+++ Data supplied
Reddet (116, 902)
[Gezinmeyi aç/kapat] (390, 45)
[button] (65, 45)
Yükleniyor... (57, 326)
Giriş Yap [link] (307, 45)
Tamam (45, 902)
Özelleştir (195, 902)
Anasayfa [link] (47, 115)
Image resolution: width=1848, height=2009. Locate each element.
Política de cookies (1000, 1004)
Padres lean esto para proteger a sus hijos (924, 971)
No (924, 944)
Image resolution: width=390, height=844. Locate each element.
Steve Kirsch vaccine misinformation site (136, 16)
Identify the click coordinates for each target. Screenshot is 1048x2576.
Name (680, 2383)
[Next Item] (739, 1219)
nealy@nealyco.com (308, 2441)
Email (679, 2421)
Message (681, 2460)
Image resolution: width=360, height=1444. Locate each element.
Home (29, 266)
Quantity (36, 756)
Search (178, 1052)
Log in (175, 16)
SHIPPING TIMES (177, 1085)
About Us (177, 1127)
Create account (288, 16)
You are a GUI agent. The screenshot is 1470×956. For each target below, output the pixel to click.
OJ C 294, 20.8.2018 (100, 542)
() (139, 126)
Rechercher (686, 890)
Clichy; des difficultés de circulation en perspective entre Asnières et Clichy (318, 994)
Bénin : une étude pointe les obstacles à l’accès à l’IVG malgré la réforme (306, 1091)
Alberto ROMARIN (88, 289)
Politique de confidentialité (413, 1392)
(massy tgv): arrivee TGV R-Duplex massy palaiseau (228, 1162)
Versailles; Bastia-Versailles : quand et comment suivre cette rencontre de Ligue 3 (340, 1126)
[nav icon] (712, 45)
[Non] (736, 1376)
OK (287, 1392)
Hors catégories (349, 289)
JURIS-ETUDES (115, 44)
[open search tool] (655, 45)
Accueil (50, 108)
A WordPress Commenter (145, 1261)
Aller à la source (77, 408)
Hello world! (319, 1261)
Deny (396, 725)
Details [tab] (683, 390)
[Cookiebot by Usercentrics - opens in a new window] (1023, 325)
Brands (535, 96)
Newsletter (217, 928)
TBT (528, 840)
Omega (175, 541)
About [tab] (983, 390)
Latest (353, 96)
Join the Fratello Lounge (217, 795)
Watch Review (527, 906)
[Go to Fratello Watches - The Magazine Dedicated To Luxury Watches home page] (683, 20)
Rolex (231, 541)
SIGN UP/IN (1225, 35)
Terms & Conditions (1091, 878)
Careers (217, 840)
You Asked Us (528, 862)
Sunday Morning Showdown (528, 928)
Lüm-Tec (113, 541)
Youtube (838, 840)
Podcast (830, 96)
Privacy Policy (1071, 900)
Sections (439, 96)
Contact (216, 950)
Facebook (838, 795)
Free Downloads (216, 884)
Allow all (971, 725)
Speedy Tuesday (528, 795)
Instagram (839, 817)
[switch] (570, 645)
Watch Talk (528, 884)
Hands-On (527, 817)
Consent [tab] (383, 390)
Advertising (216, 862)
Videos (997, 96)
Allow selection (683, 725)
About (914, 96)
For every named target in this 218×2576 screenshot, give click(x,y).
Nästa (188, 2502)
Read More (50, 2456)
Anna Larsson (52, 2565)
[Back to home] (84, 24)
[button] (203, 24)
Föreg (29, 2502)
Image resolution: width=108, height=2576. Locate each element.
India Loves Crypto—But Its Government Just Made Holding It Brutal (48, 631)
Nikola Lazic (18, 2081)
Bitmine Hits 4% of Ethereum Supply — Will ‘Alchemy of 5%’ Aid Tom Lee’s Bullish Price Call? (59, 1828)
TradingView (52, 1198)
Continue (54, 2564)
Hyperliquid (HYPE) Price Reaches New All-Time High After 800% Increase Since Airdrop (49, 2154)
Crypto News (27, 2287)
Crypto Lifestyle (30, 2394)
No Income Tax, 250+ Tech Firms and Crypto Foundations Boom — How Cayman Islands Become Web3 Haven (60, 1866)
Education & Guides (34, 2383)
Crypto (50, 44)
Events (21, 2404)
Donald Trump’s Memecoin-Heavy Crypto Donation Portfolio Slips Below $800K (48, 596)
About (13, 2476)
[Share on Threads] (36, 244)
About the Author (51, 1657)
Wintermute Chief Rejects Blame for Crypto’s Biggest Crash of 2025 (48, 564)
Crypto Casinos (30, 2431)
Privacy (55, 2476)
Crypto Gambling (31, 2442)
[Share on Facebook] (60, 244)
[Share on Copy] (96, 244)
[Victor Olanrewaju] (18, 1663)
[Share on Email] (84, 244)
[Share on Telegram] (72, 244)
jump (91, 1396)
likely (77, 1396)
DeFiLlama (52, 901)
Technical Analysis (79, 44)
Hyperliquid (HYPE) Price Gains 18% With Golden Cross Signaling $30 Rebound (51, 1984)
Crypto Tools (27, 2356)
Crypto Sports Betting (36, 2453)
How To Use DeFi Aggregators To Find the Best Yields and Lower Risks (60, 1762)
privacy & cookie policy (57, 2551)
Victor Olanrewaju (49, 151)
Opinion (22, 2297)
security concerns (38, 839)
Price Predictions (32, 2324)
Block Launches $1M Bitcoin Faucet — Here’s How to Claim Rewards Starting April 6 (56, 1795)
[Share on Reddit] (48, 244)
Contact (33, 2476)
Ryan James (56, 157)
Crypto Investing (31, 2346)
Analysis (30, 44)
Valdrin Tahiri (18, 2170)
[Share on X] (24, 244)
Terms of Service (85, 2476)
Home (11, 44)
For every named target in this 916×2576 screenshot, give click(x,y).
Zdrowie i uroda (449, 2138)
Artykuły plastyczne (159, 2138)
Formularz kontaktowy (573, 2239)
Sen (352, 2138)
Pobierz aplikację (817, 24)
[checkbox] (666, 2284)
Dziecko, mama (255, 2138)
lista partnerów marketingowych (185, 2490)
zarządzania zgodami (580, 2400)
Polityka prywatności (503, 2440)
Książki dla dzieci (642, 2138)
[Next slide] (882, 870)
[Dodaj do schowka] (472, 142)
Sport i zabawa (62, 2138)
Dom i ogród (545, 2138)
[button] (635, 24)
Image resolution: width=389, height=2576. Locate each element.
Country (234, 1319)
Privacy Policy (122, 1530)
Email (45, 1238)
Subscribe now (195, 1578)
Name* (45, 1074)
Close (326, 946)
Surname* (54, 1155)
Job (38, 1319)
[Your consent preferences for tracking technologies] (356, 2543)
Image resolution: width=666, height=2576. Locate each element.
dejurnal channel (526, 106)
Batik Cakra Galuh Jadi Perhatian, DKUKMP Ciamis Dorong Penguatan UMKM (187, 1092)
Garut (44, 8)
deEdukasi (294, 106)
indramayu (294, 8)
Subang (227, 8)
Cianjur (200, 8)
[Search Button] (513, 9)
++++++
*What you need to do*. Your answer should be all of the records, transcribed exactly.

*Exercise solution*.
Reddet (116, 902)
[Gezinmeyi aç/kapat] (390, 45)
[button] (65, 45)
Yükleniyor... (57, 326)
Giriş Yap [link] (307, 45)
Tamam (45, 902)
Özelleştir (195, 902)
Anasayfa [link] (47, 115)
Image resolution: width=1848, height=2009. Locate each element.
Política de cookies (1000, 1004)
Padres lean esto para proteger a sus hijos (924, 971)
No (924, 944)
Image resolution: width=390, height=844. Locate each element.
Steve Kirsch vaccine misinformation site (136, 16)
Identify the click coordinates for each target. Screenshot is 1048x2576.
Name (680, 2383)
[Next Item] (739, 1219)
nealy@nealyco.com (308, 2441)
Email (679, 2421)
Message (681, 2460)
Image resolution: width=360, height=1444. Locate each element.
Home (29, 266)
Quantity (36, 756)
Search (178, 1052)
Log in (175, 16)
SHIPPING TIMES (177, 1085)
About Us (177, 1127)
Create account (288, 16)
You are a GUI agent. The screenshot is 1470×956. For each target below, output the pixel to click.
OJ C 294, 20.8.2018 (100, 542)
() (139, 126)
Rechercher (686, 890)
Clichy; des difficultés de circulation en perspective entre Asnières et Clichy (318, 994)
Bénin : une étude pointe les obstacles à l’accès à l’IVG malgré la réforme (306, 1091)
Alberto ROMARIN (88, 289)
Politique de confidentialité (413, 1392)
(massy tgv): arrivee TGV R-Duplex massy palaiseau (228, 1162)
Versailles; Bastia-Versailles : quand et comment suivre cette rencontre de Ligue 3 (340, 1126)
[nav icon] (712, 45)
[Non] (736, 1376)
OK (287, 1392)
Hors catégories (349, 289)
JURIS-ETUDES (115, 44)
[open search tool] (655, 45)
Accueil (50, 108)
A WordPress Commenter (145, 1261)
Aller à la source (77, 408)
Hello world! (319, 1261)
Deny (396, 725)
Details [tab] (683, 390)
[Cookiebot by Usercentrics - opens in a new window] (1023, 325)
Brands (535, 96)
Newsletter (217, 928)
TBT (528, 840)
Omega (175, 541)
About [tab] (983, 390)
Latest (353, 96)
Join the Fratello Lounge (217, 795)
Watch Review (527, 906)
[Go to Fratello Watches - The Magazine Dedicated To Luxury Watches home page] (683, 20)
Rolex (231, 541)
SIGN UP/IN (1225, 35)
Terms & Conditions (1091, 878)
Careers (217, 840)
You Asked Us (528, 862)
Sunday Morning Showdown (528, 928)
Lüm-Tec (113, 541)
Youtube (838, 840)
Podcast (830, 96)
Privacy Policy (1071, 900)
Sections (439, 96)
Contact (216, 950)
Facebook (838, 795)
Free Downloads (216, 884)
Allow all (971, 725)
Speedy Tuesday (528, 795)
Instagram (839, 817)
[switch] (570, 645)
Watch Talk (528, 884)
Hands-On (527, 817)
Consent [tab] (383, 390)
Advertising (216, 862)
Videos (997, 96)
Allow selection (683, 725)
About (914, 96)
For every named target in this 218×2576 screenshot, give click(x,y).
Nästa (188, 2502)
Read More (50, 2456)
Anna Larsson (52, 2565)
[Back to home] (84, 24)
[button] (203, 24)
Föreg (29, 2502)
Image resolution: width=108, height=2576. Locate each element.
India Loves Crypto—But Its Government Just Made Holding It Brutal (48, 631)
Nikola Lazic (18, 2081)
Bitmine Hits 4% of Ethereum Supply — Will ‘Alchemy of 5%’ Aid Tom Lee’s Bullish Price Call? (59, 1828)
TradingView (52, 1198)
Continue (54, 2564)
Hyperliquid (HYPE) Price Reaches New All-Time High After 800% Increase Since Airdrop (49, 2154)
Crypto News (27, 2287)
Crypto Lifestyle (30, 2394)
No Income Tax, 250+ Tech Firms and Crypto Foundations Boom — How Cayman Islands Become Web3 Haven (60, 1866)
Education & Guides (34, 2383)
Crypto (50, 44)
Events (21, 2404)
Donald Trump’s Memecoin-Heavy Crypto Donation Portfolio Slips Below $800K (48, 596)
About (13, 2476)
[Share on Threads] (36, 244)
About the Author (51, 1657)
Wintermute Chief Rejects Blame for Crypto’s Biggest Crash of 2025 (48, 564)
Crypto Casinos (30, 2431)
Privacy (55, 2476)
Crypto Gambling (31, 2442)
[Share on Facebook] (60, 244)
[Share on Copy] (96, 244)
[Victor Olanrewaju] (18, 1663)
[Share on Email] (84, 244)
[Share on Telegram] (72, 244)
jump (91, 1396)
likely (77, 1396)
DeFiLlama (52, 901)
Technical Analysis (79, 44)
Hyperliquid (HYPE) Price Gains 18% With Golden Cross Signaling $30 Rebound (51, 1984)
Crypto Tools (27, 2356)
Crypto Sports Betting (36, 2453)
How To Use DeFi Aggregators To Find the Best Yields and Lower Risks (60, 1762)
privacy & cookie policy (57, 2551)
Victor Olanrewaju (49, 151)
Opinion (22, 2297)
security concerns (38, 839)
Price Predictions (32, 2324)
Block Launches $1M Bitcoin Faucet — Here’s How to Claim Rewards Starting April 6 (56, 1795)
[Share on Reddit] (48, 244)
Contact (33, 2476)
Ryan James (56, 157)
Crypto Investing (31, 2346)
Analysis (30, 44)
Valdrin Tahiri (18, 2170)
[Share on X] (24, 244)
Terms of Service (85, 2476)
Home (11, 44)
For every named target in this 916×2576 screenshot, give click(x,y).
Zdrowie i uroda (449, 2138)
Artykuły plastyczne (159, 2138)
Formularz kontaktowy (573, 2239)
Sen (352, 2138)
Pobierz aplikację (817, 24)
[checkbox] (666, 2284)
Dziecko, mama (255, 2138)
lista partnerów marketingowych (185, 2490)
zarządzania zgodami (580, 2400)
Polityka prywatności (503, 2440)
Książki dla dzieci (642, 2138)
[Next slide] (882, 870)
[Dodaj do schowka] (472, 142)
Sport i zabawa (62, 2138)
Dom i ogród (545, 2138)
[button] (635, 24)
Image resolution: width=389, height=2576. Locate each element.
Country (234, 1319)
Privacy Policy (122, 1530)
Email (45, 1238)
Subscribe now (195, 1578)
Name* (45, 1074)
Close (326, 946)
Surname* (54, 1155)
Job (38, 1319)
[Your consent preferences for tracking technologies] (356, 2543)
Image resolution: width=666, height=2576. Locate each element.
dejurnal channel (526, 106)
Batik Cakra Galuh Jadi Perhatian, DKUKMP Ciamis Dorong Penguatan UMKM (187, 1092)
Garut (44, 8)
deEdukasi (294, 106)
indramayu (294, 8)
Subang (227, 8)
Cianjur (200, 8)
[Search Button] (513, 9)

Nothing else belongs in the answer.